If you’ve been following the pre-release trailers of Game of Thrones from HBO, chances are you’ll already have pieced together much of ‘Stormborn’. Decoding the series has now become a regular task of detection for fans across the globe and it’s pretty clear that the first three episodes of Season 7’s seven constitute most of what we’ve seen in advance thus far. The very fact Game of Thrones is now in a position to construct multiple, packed trailers from less than half its season shows the depth and breadth of what lies in its arsenal.

‘Stormborn’ in many senses is an example of how Game of Thrones now exists firmly inside the final act of its storytelling.
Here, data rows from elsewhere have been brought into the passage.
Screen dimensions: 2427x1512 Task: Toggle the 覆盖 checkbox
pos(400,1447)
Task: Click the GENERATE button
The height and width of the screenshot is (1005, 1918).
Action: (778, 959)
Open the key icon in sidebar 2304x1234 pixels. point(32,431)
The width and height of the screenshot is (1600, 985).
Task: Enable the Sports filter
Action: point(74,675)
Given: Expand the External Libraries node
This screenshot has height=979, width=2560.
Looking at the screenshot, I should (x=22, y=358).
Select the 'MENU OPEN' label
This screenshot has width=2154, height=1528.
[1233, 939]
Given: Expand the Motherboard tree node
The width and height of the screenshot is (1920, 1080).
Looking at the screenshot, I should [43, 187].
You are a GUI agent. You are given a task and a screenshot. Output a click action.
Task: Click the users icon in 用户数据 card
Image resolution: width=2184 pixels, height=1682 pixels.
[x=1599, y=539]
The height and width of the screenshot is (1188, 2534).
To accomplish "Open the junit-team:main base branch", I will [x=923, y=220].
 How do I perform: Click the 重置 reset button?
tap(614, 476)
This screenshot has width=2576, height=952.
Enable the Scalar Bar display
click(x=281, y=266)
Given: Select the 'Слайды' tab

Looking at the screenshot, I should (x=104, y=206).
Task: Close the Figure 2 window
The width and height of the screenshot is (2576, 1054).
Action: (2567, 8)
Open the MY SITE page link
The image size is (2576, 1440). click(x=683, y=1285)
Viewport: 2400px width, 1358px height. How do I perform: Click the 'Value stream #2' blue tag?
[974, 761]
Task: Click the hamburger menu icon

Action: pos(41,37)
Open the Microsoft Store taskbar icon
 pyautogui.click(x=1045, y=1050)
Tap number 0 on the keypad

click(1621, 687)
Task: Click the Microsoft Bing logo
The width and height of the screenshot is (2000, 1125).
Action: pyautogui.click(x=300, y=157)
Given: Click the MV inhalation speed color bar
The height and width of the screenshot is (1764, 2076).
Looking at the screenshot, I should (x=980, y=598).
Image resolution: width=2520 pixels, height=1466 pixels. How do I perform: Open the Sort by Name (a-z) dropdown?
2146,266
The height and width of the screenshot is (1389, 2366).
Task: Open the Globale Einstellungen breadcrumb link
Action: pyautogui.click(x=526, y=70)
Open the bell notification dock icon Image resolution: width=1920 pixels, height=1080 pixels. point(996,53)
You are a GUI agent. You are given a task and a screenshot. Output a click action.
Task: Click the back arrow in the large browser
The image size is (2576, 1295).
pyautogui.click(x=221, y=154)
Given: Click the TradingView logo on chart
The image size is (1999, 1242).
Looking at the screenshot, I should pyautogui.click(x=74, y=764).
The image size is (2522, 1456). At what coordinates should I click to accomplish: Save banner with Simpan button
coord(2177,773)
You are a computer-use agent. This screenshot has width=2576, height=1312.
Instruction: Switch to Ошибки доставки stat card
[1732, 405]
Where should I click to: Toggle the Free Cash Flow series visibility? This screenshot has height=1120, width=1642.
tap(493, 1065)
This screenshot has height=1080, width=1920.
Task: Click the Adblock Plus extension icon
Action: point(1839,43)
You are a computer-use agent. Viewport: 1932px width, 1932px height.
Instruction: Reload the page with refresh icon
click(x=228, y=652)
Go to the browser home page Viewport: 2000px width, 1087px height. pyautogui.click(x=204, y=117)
Devoted ‘watchers on the wall’ aka long-term fans and Westerosi obsessives are probably in a position to guess the majority of the narrative beats Bryan Cogman’s script delivers, not simply because of the aforementioned trailers but because the series is now immediately starting to pay off long-term foreshadowing and structural establishment. The fact it’s doing more in two episodes than it may well have done in previous seasons in five or six is a testament to how David Benioff & D.B. Weiss’ show is in the home stretch. There is no time to waste.

That does mean, to the initiated, there’s a level of predictability to ‘Stormborn’. It doesn’t detract from some solid and rewarding storytelling in the process but at the same time it lacks the element of shock and surprise. Pieces aren’t just moving on the chess board now, they’re literally kicking over the pieces and upending the construct, but they are chess pieces which logically make sense to be moving in the direction you may have already prefigured. A lot of ‘Stormborn’ consists of nodding along to characters decisions and choices, given a wonderful sweep of pragmatism has found its way into Westeros as intelligent, sensible rulers start making logical decisions.

There is one exception to that rule, however, and his name is Theon Greyjoy.